**Assignment**
Repeat nothing but the lines below running from the one containing "Daniel N. Robinson (38, 2021)" to the one containing "Cognition as coordinated". Keep both end lines.

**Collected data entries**
┄┄┄┄┄┄
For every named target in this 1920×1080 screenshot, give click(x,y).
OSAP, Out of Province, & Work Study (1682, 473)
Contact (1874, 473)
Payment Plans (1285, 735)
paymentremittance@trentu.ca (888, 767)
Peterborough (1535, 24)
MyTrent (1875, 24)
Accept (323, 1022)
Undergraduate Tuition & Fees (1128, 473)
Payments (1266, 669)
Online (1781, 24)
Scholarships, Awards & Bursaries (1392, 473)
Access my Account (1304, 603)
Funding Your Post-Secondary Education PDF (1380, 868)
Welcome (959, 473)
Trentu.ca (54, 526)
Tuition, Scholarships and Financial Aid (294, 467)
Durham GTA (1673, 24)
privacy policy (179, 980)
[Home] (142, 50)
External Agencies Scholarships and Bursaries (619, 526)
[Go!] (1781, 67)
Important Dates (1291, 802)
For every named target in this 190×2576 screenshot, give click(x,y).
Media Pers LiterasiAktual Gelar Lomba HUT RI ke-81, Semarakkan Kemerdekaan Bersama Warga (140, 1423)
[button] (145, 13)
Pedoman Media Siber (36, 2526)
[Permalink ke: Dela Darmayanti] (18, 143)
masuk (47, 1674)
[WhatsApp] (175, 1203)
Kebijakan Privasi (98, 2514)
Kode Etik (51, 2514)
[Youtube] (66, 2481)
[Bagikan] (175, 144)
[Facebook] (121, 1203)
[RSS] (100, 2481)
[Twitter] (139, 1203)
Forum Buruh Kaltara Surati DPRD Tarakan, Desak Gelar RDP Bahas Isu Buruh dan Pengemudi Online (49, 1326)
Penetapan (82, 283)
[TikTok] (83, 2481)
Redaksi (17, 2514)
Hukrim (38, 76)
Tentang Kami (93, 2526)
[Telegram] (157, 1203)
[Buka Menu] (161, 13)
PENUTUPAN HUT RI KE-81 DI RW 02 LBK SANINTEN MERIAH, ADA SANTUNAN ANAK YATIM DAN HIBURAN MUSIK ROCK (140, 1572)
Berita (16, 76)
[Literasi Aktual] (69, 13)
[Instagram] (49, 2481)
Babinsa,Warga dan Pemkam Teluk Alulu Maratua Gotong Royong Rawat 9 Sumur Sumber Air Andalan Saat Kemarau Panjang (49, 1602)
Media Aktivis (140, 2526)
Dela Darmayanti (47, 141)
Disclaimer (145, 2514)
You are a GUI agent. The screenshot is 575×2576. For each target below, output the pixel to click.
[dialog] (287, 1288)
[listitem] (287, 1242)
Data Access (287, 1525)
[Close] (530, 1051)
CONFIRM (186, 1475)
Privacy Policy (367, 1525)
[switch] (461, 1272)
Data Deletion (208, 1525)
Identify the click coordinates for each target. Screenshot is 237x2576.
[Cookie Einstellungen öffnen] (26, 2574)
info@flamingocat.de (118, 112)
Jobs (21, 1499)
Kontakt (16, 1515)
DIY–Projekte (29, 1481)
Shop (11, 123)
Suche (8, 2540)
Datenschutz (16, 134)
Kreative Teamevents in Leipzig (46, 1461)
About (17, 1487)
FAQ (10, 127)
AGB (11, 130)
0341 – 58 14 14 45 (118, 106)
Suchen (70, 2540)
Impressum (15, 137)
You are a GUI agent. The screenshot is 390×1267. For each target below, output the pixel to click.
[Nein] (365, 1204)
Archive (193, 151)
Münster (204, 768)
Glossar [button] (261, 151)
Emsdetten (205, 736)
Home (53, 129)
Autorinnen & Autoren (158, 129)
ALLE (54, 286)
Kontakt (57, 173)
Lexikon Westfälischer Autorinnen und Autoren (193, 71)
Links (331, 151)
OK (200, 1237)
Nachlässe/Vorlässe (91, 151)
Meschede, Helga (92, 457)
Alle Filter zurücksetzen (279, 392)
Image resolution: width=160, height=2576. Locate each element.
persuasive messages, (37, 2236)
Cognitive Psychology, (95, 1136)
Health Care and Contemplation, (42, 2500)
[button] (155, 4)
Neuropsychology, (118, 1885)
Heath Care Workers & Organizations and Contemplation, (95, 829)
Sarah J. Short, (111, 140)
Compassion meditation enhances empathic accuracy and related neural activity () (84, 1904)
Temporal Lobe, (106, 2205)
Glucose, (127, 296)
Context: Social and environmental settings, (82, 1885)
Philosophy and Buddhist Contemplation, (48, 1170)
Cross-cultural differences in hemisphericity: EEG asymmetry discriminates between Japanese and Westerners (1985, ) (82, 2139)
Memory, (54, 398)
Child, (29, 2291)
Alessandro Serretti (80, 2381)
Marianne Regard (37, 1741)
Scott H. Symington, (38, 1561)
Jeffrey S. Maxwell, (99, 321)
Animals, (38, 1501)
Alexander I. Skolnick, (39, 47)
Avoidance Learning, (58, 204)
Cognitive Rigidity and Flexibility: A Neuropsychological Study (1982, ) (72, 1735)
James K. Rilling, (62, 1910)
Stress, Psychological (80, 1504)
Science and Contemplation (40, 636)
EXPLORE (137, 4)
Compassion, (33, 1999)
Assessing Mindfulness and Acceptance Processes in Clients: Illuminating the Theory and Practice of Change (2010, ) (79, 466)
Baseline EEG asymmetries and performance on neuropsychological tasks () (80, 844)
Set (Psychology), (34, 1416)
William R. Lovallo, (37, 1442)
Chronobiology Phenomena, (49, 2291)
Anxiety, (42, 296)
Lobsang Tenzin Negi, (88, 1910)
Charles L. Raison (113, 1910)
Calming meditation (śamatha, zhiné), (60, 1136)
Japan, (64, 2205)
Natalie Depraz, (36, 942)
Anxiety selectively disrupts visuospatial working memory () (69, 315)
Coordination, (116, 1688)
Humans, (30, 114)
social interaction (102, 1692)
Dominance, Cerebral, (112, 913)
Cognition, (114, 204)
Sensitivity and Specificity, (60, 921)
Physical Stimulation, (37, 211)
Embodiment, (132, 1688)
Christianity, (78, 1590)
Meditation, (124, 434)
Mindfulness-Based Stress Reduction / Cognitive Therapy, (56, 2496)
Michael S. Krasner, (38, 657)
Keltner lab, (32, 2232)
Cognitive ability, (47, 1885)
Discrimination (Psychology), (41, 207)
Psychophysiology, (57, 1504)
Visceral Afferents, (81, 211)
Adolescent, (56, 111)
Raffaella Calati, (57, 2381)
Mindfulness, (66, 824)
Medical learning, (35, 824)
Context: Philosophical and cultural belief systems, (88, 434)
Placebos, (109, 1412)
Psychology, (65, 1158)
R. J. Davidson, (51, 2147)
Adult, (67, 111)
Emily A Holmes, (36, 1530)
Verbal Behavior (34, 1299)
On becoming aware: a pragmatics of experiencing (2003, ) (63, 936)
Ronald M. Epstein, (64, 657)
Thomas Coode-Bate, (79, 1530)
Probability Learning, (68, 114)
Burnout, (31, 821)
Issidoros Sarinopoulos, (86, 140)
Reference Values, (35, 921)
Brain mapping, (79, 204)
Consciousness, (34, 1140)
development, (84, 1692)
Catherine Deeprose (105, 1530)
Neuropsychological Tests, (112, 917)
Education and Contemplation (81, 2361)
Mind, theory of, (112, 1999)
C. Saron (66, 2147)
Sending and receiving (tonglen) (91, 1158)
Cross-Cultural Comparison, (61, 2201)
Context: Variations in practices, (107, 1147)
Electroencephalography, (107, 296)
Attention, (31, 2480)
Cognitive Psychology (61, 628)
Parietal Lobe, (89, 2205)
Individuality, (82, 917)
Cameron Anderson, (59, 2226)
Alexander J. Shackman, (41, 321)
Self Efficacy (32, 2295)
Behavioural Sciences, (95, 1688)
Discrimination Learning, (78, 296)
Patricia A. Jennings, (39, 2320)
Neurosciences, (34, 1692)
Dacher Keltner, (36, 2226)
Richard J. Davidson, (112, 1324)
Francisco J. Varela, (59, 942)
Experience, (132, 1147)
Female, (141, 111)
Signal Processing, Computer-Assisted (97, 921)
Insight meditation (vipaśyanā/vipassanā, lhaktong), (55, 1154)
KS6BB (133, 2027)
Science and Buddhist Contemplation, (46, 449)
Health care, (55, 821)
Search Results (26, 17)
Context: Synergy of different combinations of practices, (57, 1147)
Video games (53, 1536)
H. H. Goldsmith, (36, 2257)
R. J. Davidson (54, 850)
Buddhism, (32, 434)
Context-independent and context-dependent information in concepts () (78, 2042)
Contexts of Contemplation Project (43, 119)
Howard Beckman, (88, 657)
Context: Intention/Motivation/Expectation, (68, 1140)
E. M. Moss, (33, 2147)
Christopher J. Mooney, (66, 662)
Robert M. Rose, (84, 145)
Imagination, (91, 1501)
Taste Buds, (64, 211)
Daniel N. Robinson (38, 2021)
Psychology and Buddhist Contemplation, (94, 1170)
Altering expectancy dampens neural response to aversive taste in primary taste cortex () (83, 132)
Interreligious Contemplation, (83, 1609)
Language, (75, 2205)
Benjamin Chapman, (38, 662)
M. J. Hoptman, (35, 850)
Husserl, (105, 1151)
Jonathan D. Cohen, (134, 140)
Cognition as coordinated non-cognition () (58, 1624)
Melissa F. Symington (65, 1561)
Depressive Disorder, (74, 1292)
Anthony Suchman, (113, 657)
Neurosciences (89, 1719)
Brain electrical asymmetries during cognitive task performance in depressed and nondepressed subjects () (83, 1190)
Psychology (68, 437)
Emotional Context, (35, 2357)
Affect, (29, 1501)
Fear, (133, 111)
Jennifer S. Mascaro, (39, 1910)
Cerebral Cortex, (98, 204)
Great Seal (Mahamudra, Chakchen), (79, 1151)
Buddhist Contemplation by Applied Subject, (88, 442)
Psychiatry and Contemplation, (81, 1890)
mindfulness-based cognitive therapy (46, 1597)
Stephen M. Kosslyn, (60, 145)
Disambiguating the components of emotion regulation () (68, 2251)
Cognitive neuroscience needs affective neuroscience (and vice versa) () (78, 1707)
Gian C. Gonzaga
┄┄┄┄┄┄
**Response for this exercise**
Daniel N. Robinson (38, 2021)
Psychology and Buddhist Contemplation, (94, 1170)
Altering expectancy dampens neural response to aversive taste in primary taste cortex () (83, 132)
Interreligious Contemplation, (83, 1609)
Language, (75, 2205)
Benjamin Chapman, (38, 662)
M. J. Hoptman, (35, 850)
Husserl, (105, 1151)
Jonathan D. Cohen, (134, 140)
Cognition as coordinated non-cognition () (58, 1624)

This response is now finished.